Kathryn Swarthout, ever the champion of her husband’s work, was a literary force in her own right. She was a columnist for Woman's Day magazine for 26 years and received a Certificate of Merit in Literature from the National Society of Arts and Letters. Together Kathryn and Glendon co-wrote six novellas for young adults, and their papers are held in ASU Library’s Rare Books and Manuscripts. Kathryn died in 2015.
The couple had a son, Miles, also a writer. His adaptation of his father’s novel “The Shootist,” which would become John Wayne’s last film, was nominated for a Writers Guild award. In addition to his work as a journalist and columnist, Miles Swarthout rekindled interest in the novels his parents co-wrote by publishing them as e-books. After his parents’ deaths, he remained actively involved in the Swarthout Awards at ASU — committed to continuing his family’s involvement into another generation — until his own passing in 2016.
This spring’s awards marked the 60th year of the contest, and they remain among the five most generous prizes in higher education. With this newest endowment, the Swarthout family is poised to make good on Glendon and Kathryn’s oft-praised “determination to make a difference.”
Top photo: Glendon Swarthout’s writing desk resides in the Piper Writers House, home of the Virginia G. Piper Center for Creative Writing at ASU. A framed poster advertising John Wayne’s last film, “The Shootist,” which was based on Swarthout’s novel, leans on the desk.
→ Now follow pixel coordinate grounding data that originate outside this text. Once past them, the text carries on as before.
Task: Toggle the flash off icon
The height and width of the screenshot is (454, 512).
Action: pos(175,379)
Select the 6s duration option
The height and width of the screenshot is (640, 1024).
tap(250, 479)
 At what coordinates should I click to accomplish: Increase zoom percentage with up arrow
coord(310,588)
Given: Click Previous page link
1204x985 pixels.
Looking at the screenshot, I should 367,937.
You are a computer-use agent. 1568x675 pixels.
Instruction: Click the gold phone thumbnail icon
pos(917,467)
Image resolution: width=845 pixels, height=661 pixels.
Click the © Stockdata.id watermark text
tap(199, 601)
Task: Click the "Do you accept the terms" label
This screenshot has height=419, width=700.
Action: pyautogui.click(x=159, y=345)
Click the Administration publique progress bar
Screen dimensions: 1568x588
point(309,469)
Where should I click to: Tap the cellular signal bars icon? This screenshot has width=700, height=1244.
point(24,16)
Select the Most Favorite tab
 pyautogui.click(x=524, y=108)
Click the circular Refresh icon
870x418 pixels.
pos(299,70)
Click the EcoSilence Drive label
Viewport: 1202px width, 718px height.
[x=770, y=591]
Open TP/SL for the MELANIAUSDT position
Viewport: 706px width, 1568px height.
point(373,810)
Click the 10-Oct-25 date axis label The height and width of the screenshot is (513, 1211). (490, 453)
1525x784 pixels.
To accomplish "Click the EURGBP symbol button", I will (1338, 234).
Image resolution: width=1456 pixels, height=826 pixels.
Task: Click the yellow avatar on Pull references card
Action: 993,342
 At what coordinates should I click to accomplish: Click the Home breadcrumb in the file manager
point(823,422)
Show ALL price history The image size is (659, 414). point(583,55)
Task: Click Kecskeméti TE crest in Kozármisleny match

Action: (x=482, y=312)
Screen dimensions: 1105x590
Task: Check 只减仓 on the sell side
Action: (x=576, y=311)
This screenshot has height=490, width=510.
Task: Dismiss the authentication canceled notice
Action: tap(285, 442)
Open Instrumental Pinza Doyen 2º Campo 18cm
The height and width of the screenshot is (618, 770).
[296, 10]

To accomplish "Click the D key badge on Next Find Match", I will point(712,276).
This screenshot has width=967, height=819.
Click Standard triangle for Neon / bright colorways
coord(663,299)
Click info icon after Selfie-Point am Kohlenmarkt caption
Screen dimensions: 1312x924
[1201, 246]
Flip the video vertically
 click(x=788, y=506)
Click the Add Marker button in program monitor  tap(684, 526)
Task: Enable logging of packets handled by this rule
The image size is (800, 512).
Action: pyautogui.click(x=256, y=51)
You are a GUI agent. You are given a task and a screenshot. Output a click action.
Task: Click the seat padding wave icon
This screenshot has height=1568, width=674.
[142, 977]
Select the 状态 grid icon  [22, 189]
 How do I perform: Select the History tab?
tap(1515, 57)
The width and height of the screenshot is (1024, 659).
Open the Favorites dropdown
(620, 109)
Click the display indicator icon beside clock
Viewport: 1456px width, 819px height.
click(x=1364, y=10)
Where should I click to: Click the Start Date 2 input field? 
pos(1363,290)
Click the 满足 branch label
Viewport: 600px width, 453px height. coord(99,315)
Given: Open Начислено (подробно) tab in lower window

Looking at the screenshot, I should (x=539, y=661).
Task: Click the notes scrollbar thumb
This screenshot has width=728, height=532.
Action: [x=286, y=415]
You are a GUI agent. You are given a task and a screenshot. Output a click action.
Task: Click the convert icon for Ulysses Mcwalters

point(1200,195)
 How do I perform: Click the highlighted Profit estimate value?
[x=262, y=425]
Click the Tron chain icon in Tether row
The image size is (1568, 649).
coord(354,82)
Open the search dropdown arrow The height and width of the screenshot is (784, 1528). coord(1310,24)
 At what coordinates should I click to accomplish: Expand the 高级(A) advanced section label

Photo by Kristen LaRue-Sandler/ASU
Writer and former ASU faculty member Glendon Swarthout authored 16 novels, nine of which were made into films, including “Bless the Beasts and Children,” “The Shootist,” “Where the Boys Are” and “The Homesman.”
One of Glendon Swarthout’s typewriters resides in the Piper Writers House, home of the Virginia G. Piper Center for Creative Writing at ASU.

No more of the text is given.